The pricing for GitGuardian is fair.
I am only aware of the base price. I do not know what happened with our purchasing team in discussions with GitGuardian. I was not privy to the overall contract, but in terms of the base MSRP price, I found it reasonable.
The purchasing process is convoluted compared to Snyk, the other tool we use. It's like night and day because you only need to punch in your credit card, and you're set. With GitGuardian, getting a quote took two or three weeks. We paid for it in December but have not settled that payment yet. It's also worth mentioning that GitGuardian is unique because they have a free tier that we've been using for the first twelve months. It provides full functionality for smaller teams. We're a smaller company and have never changed in size, but we got to the point where we felt the service brought us value, and we wanted to pay for it. We also wanted an SLA for technical support and whatnot, so we switched to a paid plan. Without that, they had a super-generous, free tier, and I was immensely impressed with it.
Every company has a budget to spend on security tools, so it depends on what you want to spend on security at each stage in their maturity walk. You can have a vulnerability in your code with a firewall in front, but you don't want an application exposing secrets. An attacker knows how to crawl your application and extract information. It depends on how much you want to prioritize the cleanness of your code from a secrets perspective.
The pricing is reasonable. GitGuardian is one of the most recent security tools we've adopted. When it came time to renew it, there was no doubt about it. It is licensed per developer, so it scales nicely with the number of repositories that we have. We can create new repositories and break up work. It isn't scaling based on the amount of data it's consuming.
I don't remember the specifics of the contract, but we have a one-year license for a set number of developers. It's reasonably priced.
The cost of the license is worth it. There aren't any additional costs.
Everything is included in the Business version, so there are no extra costs. You can't take some parts out and add other parts in and change the price.
With GitGuardian, we didn't need any middlemen.
It could be cheaper. When GitHub secrets monitoring solution goes to general access and general availability, GitGuardian might be in a little bit of trouble from the competition, and maybe then they might lower their prices. The GitGuardian solution is great. I'm just concerned that they're not GitHub.
If you were to run a proof of concept with GitGuardian and see all of the things that it detects, then you would probably be very surprised. You can tell very quickly what the return on investment will be and how much risk a tool like this can mitigate.
The pricing and licensing are fair. It isn't very expensive and it's good value.

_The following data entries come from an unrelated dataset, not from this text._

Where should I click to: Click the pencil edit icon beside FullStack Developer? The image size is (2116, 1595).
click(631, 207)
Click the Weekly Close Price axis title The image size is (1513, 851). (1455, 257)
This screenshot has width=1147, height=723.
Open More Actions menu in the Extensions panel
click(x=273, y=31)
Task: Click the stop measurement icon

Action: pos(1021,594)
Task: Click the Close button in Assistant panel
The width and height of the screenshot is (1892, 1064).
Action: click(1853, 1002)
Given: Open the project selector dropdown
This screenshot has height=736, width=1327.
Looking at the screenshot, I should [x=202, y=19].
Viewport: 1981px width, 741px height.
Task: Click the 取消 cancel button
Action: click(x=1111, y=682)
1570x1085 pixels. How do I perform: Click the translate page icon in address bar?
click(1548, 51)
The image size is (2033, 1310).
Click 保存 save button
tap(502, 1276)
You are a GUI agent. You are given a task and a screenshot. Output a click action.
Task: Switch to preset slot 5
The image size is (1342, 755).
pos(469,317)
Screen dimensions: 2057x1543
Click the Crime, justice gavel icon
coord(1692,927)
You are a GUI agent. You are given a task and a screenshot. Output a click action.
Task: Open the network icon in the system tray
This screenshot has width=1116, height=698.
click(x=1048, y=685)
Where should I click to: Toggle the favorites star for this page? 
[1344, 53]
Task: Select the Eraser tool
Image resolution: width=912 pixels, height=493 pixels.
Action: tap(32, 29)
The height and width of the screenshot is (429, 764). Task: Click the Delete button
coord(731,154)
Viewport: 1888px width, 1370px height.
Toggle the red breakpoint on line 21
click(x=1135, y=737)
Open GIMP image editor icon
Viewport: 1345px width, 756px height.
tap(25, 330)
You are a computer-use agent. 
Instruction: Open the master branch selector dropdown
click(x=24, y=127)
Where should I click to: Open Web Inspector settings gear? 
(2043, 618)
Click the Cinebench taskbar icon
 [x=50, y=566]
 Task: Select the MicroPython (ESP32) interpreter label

It's a little bit expensive. When you have a large organization, you would like to involve as many of your developers as possible. It's really expensive when you have 600 or 1,000 developers. That will push your price to close to $100,000 a year. So it's not a cheap solution. You have to create the correct interface to keep it in line with your budget. For us, there are no additional costs beyond the standard licensing fees because we deploy it internally. If we deployed it in the cloud, we would incur infrastructure costs.
I think GitGuardian's price isn't too expensive. I'm not sure about any add-ons or additional costs because I wasn't involved in purchasing GitGuardian. I know the ballpark price, but I did not handle the pricing. Other people in our organization negotiated the pricing, but I'm not aware of any hidden costs or anything like that.
Its pricing is very reasonable for what it is. We don't have a huge number of users, but its yearly rate was quite reasonable when compared to other per-seat solutions that we looked at. I'm not aware of any costs in addition to the standard licensing fees. Having a free plan for a small number of users was really great. If you're a small team, I don't see why you wouldn't want to get started with it.